-- Excerpt provided follows --

Cerconota carbonifer

Scientific classification
- Kingdom: Animalia
- Phylum: Arthropoda
- Clade: Pancrustacea
- Class: Insecta
- Order: Lepidoptera
- Family: Depressariidae
- Genus: Cerconota
- Species: C. carbonifer
- Binomial name: Cerconota carbonifer (Busck, 1914)
- Synonyms: Stenoma carbonifer Busck, 1914;

= Cerconota carbonifer =

- Authority: (Busck, 1914)
- Synonyms: Stenoma carbonifer Busck, 1914

Species of moth

Cerconota carbonifer is a moth in the family Depressariidae. It was described by August Busck in 1914. It is found in Panama, Costa Rica and French Guiana.

-- Excerpt provided concluded --
-- Dataset entries follows --

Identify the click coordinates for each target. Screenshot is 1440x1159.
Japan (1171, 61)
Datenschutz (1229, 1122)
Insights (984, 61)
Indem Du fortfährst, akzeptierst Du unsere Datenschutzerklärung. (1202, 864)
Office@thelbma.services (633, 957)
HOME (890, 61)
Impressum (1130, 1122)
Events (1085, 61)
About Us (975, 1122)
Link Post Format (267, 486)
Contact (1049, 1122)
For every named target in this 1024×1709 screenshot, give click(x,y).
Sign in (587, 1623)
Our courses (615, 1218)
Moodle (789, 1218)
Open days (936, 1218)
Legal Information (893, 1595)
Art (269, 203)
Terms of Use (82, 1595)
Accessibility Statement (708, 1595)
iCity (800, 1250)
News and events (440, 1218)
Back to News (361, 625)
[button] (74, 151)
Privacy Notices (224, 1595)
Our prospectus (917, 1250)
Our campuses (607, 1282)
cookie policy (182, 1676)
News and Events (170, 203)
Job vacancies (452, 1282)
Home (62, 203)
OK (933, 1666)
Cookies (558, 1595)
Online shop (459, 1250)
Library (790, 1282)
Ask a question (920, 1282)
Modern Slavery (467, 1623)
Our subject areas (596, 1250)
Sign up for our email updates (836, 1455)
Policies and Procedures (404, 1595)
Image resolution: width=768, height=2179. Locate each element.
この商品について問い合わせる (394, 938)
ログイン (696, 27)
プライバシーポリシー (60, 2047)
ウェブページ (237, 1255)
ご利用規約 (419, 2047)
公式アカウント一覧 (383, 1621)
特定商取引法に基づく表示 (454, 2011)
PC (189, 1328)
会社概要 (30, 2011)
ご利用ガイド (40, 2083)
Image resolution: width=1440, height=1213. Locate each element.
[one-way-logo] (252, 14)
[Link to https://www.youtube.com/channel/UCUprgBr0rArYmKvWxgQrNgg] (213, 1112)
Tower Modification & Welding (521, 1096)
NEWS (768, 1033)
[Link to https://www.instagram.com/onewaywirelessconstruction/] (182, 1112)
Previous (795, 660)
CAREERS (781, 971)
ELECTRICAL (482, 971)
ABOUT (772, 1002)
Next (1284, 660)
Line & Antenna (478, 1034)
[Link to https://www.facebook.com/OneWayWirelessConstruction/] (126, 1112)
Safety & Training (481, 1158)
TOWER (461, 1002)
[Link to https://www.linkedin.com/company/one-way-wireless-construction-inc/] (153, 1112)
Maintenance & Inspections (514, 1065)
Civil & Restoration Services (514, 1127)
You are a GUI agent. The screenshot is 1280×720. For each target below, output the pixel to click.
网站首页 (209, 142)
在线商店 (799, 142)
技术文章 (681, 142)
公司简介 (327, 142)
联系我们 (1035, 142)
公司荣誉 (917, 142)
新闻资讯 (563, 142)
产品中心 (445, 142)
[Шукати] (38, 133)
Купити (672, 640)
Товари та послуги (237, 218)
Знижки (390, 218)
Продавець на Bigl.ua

-- Dataset entries concluded --

▶ [Assignment 1]
In the article on the moth Cerconota carbonifer, who described the species, and in what year?
▶ [Assignment 2]
List every country that the Cerconota carbonifer article names as a place where the moth is found.
▶ [Assignment 3]
Pick up the Cerconota carbonifer article after its final sentence and continue it.

▶ [Exercise result 1]
August Busck described it in 1914.

▶ [Exercise result 2]
Panama, Costa Rica, French Guiana

▶ [Exercise result 3]
The wingspan is 19–23 mm. The forewings are light ochreous clouded with brown, with a large, dorsal, evenly rounded patch of black scales, at base of which some are more or less erect. Above and bordering this black space is a small patch of brown scales and there are three dark brown costal spots, one at the basal third, one on the middle, and one at the apical fourth, from the latter starts an indistinct, outwardly curved, row of small brown dots across the wing to the termen and there is a faint row of brown marginal dots along the terminal edge, as well as a small black dot at the end of the cell. The hindwings are light yellowish fuscous.